Source extract >>
>>>

    Again, this is all my single opinion, coming straight out of my head. I am by no means qualified to make such comments with any kind of authority, this is only what I picked up in my personal interpretation of history, geo-politics and military theory. I don’t claim to have a solution or any rights to a true truth whatsoever. When I say “we should do this, we should do that”, it’s not my ass in the line taking bullets from an AK. But since those who are are there to protect me, you, and everyone else that is not even supporting them, I take the liberty of saying we. It’s a coward way to be an arm-chair weekend warrior, but i too wore fatigues once. My utmost respect to those who do it in the front lines, and I can only beg their understanting when I put myself in the same “we”.
    I also agree with Bruce Schneier on his post about the bombings: “Smart counterterrorism focuses on the terrorists and their funding — stopping plots regardless of their targets — and emergency response that limits their damage.” (http://www.schneier.com/blog/archives/2005/07/london_transpor.html). That’s a way to cut the problem from the top. I just think it has to be approached in a multi-sided way, from the top (the funding) and the bottom (the combatants) and the other side (the situation that bring people to such despair as volunteering to blow themselves up) and the other side (the pseudo-religious people that drive these people to their suicides for their own personal profit or lopsided beliefs). Like poverty, that can’t be dealt with in a single rock concert, terrorism is a problem that won’t be driven away by my militaristic approach, by Mr. Schneier’s economics one, by Adam’s morally backed one, only by an intelligent use of these and other methods.

<<<

Entries supplied >>
>>>

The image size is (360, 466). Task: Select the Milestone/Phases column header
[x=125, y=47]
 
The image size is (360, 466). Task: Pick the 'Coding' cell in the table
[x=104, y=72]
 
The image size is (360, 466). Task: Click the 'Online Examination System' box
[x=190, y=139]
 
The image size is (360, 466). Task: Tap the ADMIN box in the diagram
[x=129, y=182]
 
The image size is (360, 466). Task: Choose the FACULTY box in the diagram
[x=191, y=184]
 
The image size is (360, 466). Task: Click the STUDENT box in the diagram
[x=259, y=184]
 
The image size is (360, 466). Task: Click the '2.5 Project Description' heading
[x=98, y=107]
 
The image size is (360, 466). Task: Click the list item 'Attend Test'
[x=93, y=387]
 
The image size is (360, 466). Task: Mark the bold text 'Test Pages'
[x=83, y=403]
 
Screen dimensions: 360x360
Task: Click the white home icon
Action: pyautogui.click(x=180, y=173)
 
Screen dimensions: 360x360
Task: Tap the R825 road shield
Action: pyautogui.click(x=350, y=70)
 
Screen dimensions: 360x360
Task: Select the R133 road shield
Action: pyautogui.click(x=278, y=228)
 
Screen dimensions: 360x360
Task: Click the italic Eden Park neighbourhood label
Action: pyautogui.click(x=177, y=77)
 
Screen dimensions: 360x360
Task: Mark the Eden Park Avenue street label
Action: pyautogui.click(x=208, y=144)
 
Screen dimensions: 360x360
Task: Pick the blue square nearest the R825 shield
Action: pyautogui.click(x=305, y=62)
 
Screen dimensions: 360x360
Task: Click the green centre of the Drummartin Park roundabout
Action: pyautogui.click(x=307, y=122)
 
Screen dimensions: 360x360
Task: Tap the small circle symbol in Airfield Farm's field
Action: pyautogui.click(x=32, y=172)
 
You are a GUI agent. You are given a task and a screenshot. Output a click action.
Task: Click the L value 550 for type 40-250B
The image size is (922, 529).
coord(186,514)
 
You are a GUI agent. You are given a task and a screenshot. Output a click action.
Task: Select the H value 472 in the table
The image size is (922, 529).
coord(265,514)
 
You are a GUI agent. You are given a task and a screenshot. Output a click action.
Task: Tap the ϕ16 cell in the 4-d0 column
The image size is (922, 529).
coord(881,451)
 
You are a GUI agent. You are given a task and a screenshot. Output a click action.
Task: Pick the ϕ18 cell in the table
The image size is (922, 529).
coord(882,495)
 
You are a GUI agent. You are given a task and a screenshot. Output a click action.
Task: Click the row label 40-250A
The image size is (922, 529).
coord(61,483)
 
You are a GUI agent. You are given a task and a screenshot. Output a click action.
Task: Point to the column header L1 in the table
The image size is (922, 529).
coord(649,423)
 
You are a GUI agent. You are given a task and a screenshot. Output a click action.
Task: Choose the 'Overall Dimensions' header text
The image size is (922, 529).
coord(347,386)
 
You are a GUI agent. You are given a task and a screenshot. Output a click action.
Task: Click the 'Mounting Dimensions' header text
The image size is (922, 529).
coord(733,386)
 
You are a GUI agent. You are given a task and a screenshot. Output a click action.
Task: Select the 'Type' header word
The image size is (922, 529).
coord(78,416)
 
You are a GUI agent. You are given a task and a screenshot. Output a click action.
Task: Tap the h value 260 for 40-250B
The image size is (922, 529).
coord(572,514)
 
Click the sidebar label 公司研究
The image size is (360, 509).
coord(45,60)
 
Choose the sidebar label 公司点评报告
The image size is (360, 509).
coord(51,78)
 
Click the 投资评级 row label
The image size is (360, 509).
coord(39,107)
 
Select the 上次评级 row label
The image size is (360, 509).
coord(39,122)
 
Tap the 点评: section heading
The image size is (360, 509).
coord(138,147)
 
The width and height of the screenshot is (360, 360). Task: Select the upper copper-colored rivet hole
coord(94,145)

<<<

Aim of the task >> In the counterterrorism piece, rewrite the paragraph that begins "I also agree with Bruce Schneier" as a short bulleted list that keeps its main points.

The answer >>
- The writer agrees with Bruce Schneier's post on the bombings that smart counterterrorism targets terrorists and their funding. It stops plots whatever their targets and relies on emergency response to limit the damage.
- That approach cuts the problem from the top.
- The writer believes the problem needs a multi-sided approach:
  - the top (funding)
  - the bottom (combatants)
  - the conditions that drive people to volunteer to blow themselves up
  - the pseudo-religious people who push them to suicide for personal profit or lopsided beliefs
- A single rock concert can't deal with poverty, and no single approach will drive away terrorism. That includes the writer's militaristic approach, Schneier's economic one and Adam's morally backed one. Only an intelligent use of these and other methods will work.